*TRY IT*. Every line of the entries below from the one containing "The height and width of the screenshot is (802, 1411)." to the one containing "Task: Click 后台管理 link in the breadcrumb", both ends included, must be written out exactly. No other line belongs in the answer.

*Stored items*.
+===+
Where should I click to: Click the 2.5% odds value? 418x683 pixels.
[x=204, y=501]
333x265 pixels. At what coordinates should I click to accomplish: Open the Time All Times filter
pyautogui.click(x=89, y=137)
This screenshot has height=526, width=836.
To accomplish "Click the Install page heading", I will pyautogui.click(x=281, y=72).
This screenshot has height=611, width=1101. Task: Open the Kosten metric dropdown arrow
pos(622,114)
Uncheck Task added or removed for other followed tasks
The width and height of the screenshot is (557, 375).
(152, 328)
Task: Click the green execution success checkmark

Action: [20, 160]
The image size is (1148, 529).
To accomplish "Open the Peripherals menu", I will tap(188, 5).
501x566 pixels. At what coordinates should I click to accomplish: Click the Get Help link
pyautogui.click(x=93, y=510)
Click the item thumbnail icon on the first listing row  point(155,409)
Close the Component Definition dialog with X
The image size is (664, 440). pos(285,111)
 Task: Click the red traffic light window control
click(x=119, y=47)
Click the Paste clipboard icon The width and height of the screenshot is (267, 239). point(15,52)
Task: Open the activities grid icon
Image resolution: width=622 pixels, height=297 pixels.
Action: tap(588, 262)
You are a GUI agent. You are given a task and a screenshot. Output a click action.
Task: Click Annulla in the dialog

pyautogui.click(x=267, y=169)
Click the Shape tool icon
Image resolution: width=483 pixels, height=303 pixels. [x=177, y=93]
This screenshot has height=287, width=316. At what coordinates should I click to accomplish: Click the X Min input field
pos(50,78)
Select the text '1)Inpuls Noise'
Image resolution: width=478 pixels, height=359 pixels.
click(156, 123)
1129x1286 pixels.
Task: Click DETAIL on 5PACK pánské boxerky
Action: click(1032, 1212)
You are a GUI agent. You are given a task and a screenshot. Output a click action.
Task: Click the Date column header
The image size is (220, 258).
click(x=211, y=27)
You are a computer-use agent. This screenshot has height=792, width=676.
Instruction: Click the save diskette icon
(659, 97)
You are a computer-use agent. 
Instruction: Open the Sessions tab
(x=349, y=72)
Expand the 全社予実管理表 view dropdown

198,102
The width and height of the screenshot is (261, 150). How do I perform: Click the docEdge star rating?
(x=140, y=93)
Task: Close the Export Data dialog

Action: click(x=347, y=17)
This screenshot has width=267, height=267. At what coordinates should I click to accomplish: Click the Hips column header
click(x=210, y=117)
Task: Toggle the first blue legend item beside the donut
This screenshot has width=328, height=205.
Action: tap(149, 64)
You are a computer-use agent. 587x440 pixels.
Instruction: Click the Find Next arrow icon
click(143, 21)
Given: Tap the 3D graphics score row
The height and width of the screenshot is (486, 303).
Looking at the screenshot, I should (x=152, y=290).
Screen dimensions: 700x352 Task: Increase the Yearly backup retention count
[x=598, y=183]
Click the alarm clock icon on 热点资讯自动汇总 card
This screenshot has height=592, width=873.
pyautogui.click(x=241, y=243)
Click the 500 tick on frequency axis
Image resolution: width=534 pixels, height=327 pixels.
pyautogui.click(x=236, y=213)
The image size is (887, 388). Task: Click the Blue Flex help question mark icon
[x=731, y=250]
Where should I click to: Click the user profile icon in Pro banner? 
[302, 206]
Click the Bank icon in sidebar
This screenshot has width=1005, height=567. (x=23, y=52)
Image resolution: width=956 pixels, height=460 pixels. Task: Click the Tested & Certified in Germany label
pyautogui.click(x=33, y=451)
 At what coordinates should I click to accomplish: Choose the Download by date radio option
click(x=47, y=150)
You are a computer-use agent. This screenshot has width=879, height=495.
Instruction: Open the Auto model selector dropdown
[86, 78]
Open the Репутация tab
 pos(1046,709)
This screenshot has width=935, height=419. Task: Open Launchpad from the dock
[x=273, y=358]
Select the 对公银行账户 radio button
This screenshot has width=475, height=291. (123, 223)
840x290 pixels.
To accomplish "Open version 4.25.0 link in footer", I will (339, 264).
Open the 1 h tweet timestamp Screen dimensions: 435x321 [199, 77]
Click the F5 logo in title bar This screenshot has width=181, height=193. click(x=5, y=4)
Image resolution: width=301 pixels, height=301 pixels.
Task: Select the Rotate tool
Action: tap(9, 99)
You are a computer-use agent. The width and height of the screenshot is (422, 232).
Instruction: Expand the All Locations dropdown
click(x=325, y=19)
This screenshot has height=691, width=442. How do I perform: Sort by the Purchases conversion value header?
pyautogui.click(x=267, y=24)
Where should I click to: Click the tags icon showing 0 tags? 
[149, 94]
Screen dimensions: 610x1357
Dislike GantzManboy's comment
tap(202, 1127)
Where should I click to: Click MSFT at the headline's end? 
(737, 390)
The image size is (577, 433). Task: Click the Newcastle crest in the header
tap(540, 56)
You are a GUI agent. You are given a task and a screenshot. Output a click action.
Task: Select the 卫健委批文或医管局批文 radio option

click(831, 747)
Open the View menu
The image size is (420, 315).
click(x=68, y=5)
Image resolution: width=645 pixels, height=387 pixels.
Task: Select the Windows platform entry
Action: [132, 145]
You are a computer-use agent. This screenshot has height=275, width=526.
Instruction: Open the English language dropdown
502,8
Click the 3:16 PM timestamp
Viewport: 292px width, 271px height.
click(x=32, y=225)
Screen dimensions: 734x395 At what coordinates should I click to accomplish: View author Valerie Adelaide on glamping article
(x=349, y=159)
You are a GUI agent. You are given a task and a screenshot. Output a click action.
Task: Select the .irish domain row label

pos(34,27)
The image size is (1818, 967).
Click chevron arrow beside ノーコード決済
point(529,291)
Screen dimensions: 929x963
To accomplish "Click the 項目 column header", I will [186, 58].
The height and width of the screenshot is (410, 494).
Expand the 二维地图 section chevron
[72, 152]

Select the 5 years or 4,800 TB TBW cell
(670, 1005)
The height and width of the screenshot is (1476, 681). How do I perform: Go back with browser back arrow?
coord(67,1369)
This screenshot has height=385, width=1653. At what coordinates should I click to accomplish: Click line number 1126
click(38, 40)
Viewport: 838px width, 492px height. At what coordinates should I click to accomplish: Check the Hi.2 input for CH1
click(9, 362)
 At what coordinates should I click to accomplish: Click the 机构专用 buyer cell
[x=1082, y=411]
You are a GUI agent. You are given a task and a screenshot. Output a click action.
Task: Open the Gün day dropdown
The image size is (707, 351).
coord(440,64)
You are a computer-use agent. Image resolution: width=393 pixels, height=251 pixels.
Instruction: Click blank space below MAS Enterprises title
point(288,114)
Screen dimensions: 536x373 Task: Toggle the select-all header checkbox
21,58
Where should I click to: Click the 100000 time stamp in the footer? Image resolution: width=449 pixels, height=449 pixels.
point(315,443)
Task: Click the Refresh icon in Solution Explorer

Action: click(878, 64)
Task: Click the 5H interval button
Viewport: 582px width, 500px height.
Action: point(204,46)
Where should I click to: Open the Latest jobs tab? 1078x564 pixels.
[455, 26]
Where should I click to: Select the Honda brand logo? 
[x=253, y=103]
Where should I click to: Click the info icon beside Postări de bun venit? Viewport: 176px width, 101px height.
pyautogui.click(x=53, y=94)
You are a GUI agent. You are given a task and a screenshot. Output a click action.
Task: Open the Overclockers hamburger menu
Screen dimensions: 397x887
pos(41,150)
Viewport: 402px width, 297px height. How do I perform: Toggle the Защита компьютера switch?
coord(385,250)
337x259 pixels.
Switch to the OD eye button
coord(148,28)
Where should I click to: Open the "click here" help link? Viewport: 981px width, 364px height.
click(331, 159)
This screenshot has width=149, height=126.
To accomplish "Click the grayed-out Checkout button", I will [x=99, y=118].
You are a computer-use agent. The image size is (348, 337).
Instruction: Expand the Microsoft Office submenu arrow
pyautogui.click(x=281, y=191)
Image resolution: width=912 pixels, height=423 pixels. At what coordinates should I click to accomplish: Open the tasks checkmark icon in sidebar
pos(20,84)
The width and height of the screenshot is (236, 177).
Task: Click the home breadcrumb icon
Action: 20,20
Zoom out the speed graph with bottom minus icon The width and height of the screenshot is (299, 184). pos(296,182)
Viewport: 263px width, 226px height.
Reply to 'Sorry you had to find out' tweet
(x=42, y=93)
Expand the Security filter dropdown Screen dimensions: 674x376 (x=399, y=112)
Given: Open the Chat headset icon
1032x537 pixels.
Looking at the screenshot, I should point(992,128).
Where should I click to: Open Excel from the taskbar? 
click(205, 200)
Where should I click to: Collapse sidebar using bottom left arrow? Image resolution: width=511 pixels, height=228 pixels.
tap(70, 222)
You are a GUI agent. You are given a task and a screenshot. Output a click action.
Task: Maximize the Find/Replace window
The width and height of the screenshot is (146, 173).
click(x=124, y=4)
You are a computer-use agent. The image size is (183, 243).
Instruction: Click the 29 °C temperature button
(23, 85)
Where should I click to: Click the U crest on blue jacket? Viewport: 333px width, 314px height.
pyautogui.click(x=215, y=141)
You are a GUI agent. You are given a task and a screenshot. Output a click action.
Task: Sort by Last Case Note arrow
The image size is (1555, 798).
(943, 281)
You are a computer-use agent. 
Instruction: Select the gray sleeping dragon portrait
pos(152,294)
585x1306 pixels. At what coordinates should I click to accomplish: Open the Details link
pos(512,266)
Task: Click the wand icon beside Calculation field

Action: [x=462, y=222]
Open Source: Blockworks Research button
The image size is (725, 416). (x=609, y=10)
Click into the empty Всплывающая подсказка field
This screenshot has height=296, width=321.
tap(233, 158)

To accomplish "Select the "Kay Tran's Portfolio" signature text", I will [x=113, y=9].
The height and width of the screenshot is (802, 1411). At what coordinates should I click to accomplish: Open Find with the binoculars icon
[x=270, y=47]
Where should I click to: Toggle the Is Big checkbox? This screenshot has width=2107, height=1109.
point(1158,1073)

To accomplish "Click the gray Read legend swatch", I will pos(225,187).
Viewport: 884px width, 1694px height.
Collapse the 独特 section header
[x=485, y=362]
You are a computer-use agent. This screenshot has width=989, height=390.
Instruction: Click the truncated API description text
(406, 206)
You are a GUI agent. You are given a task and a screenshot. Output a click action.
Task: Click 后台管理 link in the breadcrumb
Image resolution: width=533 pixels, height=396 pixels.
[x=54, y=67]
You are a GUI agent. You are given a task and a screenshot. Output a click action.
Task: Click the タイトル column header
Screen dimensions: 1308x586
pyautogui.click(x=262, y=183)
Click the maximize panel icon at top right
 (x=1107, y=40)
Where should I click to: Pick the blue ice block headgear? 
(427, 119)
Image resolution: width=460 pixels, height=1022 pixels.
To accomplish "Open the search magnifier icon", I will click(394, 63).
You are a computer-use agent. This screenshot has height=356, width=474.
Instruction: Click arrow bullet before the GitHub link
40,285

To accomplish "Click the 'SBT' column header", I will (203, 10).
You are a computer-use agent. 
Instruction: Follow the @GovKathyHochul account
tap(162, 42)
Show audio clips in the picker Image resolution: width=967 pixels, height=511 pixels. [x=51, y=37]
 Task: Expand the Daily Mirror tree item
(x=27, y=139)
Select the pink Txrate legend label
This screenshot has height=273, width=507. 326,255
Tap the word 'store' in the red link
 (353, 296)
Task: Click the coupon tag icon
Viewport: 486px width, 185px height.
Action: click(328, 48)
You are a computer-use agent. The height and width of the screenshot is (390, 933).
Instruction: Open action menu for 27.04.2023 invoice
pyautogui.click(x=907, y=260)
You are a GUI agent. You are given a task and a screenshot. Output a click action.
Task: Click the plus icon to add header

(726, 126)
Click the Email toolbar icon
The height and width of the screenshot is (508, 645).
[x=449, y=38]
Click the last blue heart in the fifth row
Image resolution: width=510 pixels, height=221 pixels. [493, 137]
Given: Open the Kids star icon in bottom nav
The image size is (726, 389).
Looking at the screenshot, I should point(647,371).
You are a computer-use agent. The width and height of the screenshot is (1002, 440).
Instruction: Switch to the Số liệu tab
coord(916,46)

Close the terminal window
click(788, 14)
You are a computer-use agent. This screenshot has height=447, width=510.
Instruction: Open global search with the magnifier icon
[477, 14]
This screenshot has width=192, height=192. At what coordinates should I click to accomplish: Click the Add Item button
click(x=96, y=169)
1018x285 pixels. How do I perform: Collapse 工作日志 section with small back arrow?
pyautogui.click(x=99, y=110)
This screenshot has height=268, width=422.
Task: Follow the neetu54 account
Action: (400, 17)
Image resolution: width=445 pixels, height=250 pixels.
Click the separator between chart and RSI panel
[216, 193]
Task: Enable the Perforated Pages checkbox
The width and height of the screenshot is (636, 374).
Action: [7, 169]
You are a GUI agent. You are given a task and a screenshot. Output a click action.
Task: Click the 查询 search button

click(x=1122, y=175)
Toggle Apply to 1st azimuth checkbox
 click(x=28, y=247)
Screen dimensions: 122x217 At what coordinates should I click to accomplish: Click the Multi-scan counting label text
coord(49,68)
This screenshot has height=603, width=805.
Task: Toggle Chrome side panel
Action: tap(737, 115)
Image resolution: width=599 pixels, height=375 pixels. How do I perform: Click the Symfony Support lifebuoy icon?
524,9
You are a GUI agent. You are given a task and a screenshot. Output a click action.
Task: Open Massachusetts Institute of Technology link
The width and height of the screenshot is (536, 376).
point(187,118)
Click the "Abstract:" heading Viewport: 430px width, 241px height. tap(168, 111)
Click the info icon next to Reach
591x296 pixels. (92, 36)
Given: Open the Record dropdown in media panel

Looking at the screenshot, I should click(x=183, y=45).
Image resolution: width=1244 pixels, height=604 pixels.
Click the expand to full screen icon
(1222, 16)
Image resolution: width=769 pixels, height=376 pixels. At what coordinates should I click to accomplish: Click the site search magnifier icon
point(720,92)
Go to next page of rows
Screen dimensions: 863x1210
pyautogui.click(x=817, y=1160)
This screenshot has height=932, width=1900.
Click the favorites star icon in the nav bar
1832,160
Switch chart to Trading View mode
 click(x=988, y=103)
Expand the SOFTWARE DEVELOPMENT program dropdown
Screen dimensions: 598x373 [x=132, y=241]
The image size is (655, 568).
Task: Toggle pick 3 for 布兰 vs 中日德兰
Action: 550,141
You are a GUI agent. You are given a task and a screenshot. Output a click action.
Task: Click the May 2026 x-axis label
+===+
*RESULT OF THIS EXERCISE*.
The height and width of the screenshot is (802, 1411). At what coordinates should I click to accomplish: Open Find with the binoculars icon
[x=270, y=47]
Where should I click to: Toggle the Is Big checkbox? This screenshot has width=2107, height=1109.
point(1158,1073)

To accomplish "Click the gray Read legend swatch", I will pos(225,187).
Viewport: 884px width, 1694px height.
Collapse the 独特 section header
[x=485, y=362]
You are a computer-use agent. This screenshot has width=989, height=390.
Instruction: Click the truncated API description text
(406, 206)
You are a GUI agent. You are given a task and a screenshot. Output a click action.
Task: Click 后台管理 link in the breadcrumb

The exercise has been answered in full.